Linux's Performance-Boosting FSGSBASE Support Dropped For Now Over Serious Bugs

Written by Michael Larabel in Hardware on 5 July 2019 at 06:45 AM EDT. 37 Comments
HARDWARE
While we had been looking forward to Intel FSGSBASE support for yielding some performance benefits especially in areas impacted by Spectre / Meltdown / Foreshadow / Zombieload, after the support was queued for merging into Linux 5.3, the code has now been reverted over "serious bugs" with the implementation.

Our testing of the code queued earlier for Linux 5.3 did show some performance improvements and thus were looking forward to the addition with this next kernel, now it's not coming at least until being reworked. The FSGSBASE support has been present on Intel CPUs back to Ivy Bridge or on the AMD side with Zen version one and newer.

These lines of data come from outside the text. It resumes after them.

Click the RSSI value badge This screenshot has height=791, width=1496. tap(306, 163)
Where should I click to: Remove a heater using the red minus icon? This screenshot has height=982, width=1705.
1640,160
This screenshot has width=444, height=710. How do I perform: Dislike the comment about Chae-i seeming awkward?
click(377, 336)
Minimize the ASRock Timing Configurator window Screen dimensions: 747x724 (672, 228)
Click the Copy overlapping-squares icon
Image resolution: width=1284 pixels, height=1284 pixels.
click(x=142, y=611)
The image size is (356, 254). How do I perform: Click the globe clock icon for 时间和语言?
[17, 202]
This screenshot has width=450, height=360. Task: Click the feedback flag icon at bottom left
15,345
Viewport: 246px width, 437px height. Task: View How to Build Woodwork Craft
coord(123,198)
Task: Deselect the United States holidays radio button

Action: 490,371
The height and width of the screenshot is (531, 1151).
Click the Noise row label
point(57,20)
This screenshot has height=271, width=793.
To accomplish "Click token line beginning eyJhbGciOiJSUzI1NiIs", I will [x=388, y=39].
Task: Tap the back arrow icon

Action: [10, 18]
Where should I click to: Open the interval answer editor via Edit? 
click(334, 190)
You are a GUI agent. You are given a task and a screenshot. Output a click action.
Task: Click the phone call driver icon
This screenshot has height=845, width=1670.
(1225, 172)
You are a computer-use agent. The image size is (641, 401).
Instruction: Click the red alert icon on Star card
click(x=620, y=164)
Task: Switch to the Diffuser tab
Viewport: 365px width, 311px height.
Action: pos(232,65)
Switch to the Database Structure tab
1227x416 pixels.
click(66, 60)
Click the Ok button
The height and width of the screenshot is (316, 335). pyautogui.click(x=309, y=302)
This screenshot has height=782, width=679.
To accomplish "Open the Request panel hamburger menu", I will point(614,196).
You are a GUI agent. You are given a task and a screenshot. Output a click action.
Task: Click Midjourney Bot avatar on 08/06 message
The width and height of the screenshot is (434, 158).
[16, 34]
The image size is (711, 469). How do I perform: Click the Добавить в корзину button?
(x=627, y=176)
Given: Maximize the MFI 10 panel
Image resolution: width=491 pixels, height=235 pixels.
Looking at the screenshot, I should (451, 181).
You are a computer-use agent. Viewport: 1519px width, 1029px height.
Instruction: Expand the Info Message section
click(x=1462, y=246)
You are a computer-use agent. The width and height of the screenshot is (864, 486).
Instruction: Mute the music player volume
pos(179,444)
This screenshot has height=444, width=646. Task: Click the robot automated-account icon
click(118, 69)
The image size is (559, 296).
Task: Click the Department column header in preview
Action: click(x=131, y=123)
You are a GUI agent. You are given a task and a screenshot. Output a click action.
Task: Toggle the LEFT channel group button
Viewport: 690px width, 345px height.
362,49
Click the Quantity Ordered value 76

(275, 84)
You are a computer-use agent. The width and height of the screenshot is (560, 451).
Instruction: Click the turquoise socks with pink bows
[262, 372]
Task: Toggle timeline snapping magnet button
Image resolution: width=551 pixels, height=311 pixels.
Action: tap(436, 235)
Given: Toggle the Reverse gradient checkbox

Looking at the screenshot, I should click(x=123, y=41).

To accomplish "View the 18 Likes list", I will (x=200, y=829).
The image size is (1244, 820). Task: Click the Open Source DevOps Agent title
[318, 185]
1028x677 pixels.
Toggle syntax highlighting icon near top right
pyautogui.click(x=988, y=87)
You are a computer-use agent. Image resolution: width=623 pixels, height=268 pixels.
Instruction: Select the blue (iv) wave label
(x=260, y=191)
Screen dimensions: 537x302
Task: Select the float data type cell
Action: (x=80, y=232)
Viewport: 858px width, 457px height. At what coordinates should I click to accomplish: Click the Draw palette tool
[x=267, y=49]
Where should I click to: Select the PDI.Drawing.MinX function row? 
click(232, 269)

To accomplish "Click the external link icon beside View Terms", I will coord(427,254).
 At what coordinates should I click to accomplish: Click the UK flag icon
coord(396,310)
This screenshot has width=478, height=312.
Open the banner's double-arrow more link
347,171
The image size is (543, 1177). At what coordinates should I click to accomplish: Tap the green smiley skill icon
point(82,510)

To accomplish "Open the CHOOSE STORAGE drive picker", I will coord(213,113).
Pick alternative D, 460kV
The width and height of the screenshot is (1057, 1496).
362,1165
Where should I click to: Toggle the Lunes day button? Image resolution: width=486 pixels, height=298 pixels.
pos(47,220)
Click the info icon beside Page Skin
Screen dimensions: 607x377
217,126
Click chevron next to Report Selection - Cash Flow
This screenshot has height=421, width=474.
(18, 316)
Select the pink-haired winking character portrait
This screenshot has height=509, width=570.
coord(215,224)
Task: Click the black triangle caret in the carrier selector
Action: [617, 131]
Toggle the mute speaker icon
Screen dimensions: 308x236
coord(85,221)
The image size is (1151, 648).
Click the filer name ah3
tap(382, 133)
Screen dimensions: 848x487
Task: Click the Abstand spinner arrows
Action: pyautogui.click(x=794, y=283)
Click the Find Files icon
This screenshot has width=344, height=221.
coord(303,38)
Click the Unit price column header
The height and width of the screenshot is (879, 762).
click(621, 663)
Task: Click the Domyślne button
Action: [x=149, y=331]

In the revert by Thomas Gleixner he noted, "The FSGSBASE series turned out to have serious bugs and there is still an open issue which is not fully understood yet. The confidence in those changes has become close to zero especially as the test cases which have been shipped with that series were obviously never run before sending the final series out to LKML."

The Intel developers own FSGSBASE test case was yielding a segmentation fault when running, among other problems leading to this code being deemed unready.

At least it didn't make it as far as Linus Torvalds' tree where he may have otherwise had some choice words about code quality...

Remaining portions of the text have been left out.